Rewrite every entry below as a JSON list of strings, with one string for each line and any blank lines dropped.

[Records for pointing at text and elements]
········
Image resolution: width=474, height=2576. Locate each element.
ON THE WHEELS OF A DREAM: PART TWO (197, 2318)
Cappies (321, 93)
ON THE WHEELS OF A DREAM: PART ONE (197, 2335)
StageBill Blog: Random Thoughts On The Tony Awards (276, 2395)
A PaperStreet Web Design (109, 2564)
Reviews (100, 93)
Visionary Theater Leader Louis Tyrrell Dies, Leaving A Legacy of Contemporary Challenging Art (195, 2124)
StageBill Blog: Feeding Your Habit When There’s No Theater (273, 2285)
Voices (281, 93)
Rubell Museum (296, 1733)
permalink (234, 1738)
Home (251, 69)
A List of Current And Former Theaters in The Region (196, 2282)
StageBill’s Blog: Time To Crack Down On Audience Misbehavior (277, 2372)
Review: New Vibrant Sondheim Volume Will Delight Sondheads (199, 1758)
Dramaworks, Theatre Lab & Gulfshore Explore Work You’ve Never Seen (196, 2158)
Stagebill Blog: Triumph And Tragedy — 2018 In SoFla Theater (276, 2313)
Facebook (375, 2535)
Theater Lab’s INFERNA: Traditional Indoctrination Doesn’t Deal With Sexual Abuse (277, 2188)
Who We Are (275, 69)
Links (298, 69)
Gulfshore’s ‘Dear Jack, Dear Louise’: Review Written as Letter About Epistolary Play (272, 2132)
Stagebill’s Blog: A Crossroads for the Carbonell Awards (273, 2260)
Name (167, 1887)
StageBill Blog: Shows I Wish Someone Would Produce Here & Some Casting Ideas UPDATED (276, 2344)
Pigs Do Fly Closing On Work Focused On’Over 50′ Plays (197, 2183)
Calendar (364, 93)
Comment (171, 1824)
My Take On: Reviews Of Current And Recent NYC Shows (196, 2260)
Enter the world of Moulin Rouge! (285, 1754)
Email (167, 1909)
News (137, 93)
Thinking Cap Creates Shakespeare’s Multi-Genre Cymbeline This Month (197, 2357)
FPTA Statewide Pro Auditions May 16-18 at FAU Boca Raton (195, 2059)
········
→ **RESULT OF THE TASK**:
[
  "Image resolution: width=474, height=2576. Locate each element.",
  "ON THE WHEELS OF A DREAM: PART TWO (197, 2318)",
  "Cappies (321, 93)",
  "ON THE WHEELS OF A DREAM: PART ONE (197, 2335)",
  "StageBill Blog: Random Thoughts On The Tony Awards (276, 2395)",
  "A PaperStreet Web Design (109, 2564)",
  "Reviews (100, 93)",
  "Visionary Theater Leader Louis Tyrrell Dies, Leaving A Legacy of Contemporary Challenging Art (195, 2124)",
  "StageBill Blog: Feeding Your Habit When There’s No Theater (273, 2285)",
  "Voices (281, 93)",
  "Rubell Museum (296, 1733)",
  "permalink (234, 1738)",
  "Home (251, 69)",
  "A List of Current And Former Theaters in The Region (196, 2282)",
  "StageBill’s Blog: Time To Crack Down On Audience Misbehavior (277, 2372)",
  "Review: New Vibrant Sondheim Volume Will Delight Sondheads (199, 1758)",
  "Dramaworks, Theatre Lab & Gulfshore Explore Work You’ve Never Seen (196, 2158)",
  "Stagebill Blog: Triumph And Tragedy — 2018 In SoFla Theater (276, 2313)",
  "Facebook (375, 2535)",
  "Theater Lab’s INFERNA: Traditional Indoctrination Doesn’t Deal With Sexual Abuse (277, 2188)",
  "Who We Are (275, 69)",
  "Links (298, 69)",
  "Gulfshore’s ‘Dear Jack, Dear Louise’: Review Written as Letter About Epistolary Play (272, 2132)",
  "Stagebill’s Blog: A Crossroads for the Carbonell Awards (273, 2260)",
  "Name (167, 1887)",
  "StageBill Blog: Shows I Wish Someone Would Produce Here & Some Casting Ideas UPDATED (276, 2344)",
  "Pigs Do Fly Closing On Work Focused On’Over 50′ Plays (197, 2183)",
  "Calendar (364, 93)",
  "Comment (171, 1824)",
  "My Take On: Reviews Of Current And Recent NYC Shows (196, 2260)",
  "Enter the world of Moulin Rouge! (285, 1754)",
  "Email (167, 1909)",
  "News (137, 93)",
  "Thinking Cap Creates Shakespeare’s Multi-Genre Cymbeline This Month (197, 2357)",
  "FPTA Statewide Pro Auditions May 16-18 at FAU Boca Raton (195, 2059)"
]